Automating Reverse Engineering with Machine Learning, Binary Analysis, and Natural Language Processing


Instructors: Malachi Jones
Dates:  June 5 to 8  2023
Capacity: 25


Reverse engineering (RE) applications (e.g., malware detection, firmware/vulnerability analysis, and software bill of material [SBOM] generation) have historically been manual and time-intensive endeavors that often requires highly skilled practitioners.
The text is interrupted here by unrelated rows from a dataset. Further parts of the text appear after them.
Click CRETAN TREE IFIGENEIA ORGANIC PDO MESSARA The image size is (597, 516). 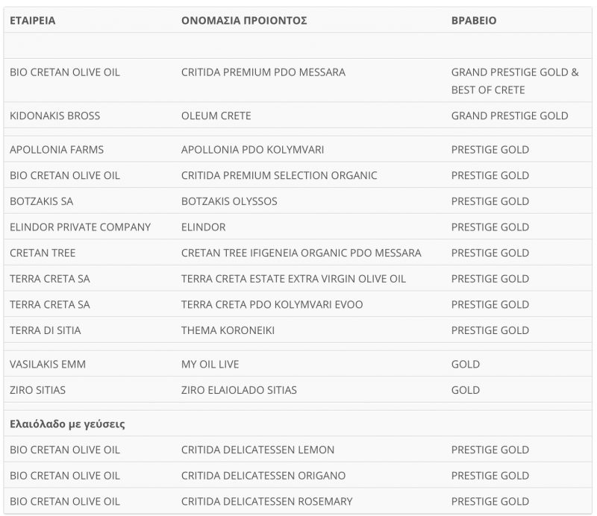[x=301, y=253]
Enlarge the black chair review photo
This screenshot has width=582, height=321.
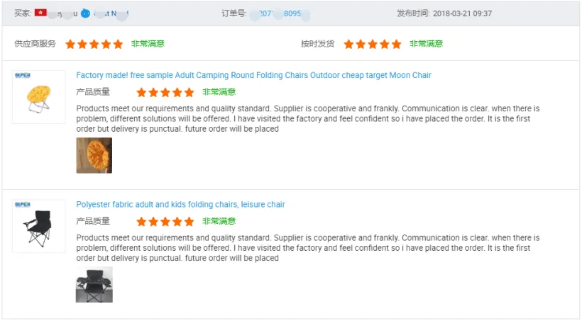point(94,285)
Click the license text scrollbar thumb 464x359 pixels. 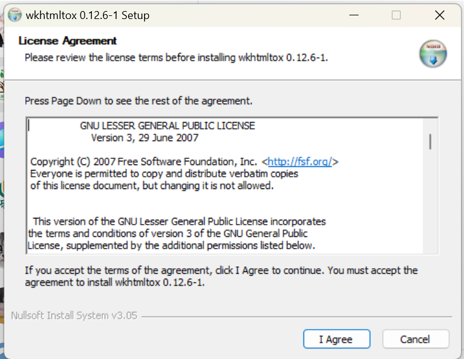(430, 142)

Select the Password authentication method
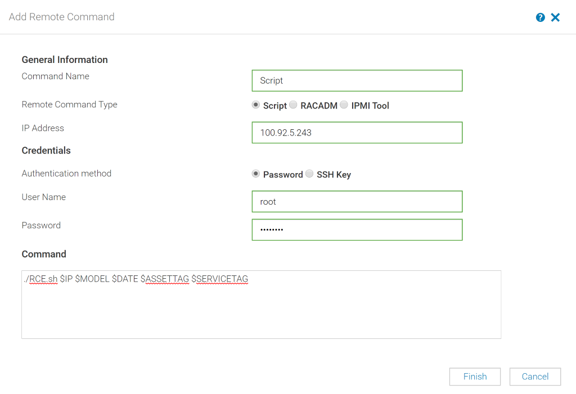pyautogui.click(x=256, y=174)
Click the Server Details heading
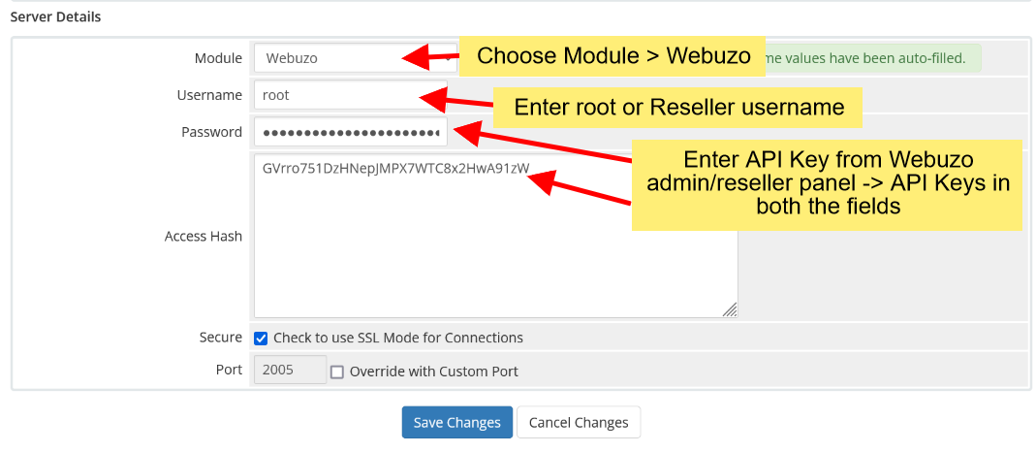This screenshot has width=1036, height=453. point(55,16)
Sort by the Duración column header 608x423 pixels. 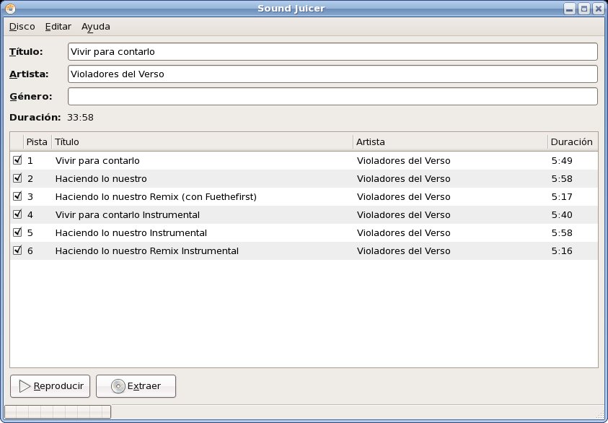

The prevalence of malware and the growth and ubiquity of IoT devices have created a need for automating reverse engineering in a manner that can scale well and meet the performance/business requirements.

 

In this course, we will introduce, discuss, and demonstrate (via labs) how Binary Analysis, Machine Learning (ML), and Natural Language Processing (NLP) can be leveraged to address automating, scaling, and performance challenges with respect to RE. In particular, we will show how Binary Analysis and NLP techniques can provide a vehicle to capture relevant information/features (e.g., strings, symbols, control flow graphs, and instructions) and represent information/features in a mathematical representation (i.e. vectors) that is suitable for ingesting into ML algorithms.

 

A common thread across RE applications in analysis and detection is the need to identify which features of a target binary/function is relevant and quantify the importance of each relevant feature. Feature importance scores can allow us to optimize performance for downstream RE tasks that include the following (and will be demonstrated via labs): 1) Automatically generating a YARA rule for malware identification 2.) Function/binary matching for SBOM generation and vulnerability detection in combination with Locality Sensitive Hashing (LSH) 3.) Classification of binaries for Malware Detection. We will discuss and demonstrate how we can leverage ML models (e.g. SVM, Logistic Regression, and Random Forest) to derive and utilize feature importance scores to automate downstream RE tasks in a scalable and performant manner.

 

We will conclude the course with a brief introduction to neural networks (NN) and the Keras/TensorFlow framework. We will discuss applications of NN to automated reverse engineering and demonstrate applications that include malware detection (via dense layers) and function name prediction for stripped binaries (via recurrent neural networks [RNNs]).

 


 


PREREQUISITES


We will assume that each student has a basic understanding of core computer engineering concepts and is COMFORTABLE WITH PYTHON OBJECT-ORIENTED PROGRAMMING (e.g. classes, inheritance, method overriding, polymorphism) CONCEPTS AND TECHNIQUES (that are needed for the course labs). KNOWLEDGE OF REVERSE ENGINEERING CONCEPTS (e.g. assembly languages, calling conventions, file formats, and CFGs) are critical for this course, and it will be assumed that each student has at least one year of hands-on RE experience. Exposure to machine learning and/or NLP concepts can be helpful but are not necessary.

 

OBJECTIVE

 

Leverage NLP and Binary analysis techniques to capture relevant features (e.g. strings, symbols, control flow graphs, and instructions) and to represent the features in a mathematical representation (i.e. vector) that is suitable for ingesting into ML algorithms


Utilize prominent ML and NN/DL frameworks (e.g. sci-kit learn and Keras/Tensorflow) to perform binary/function classification and optimize performance of downstream automated RE tasks.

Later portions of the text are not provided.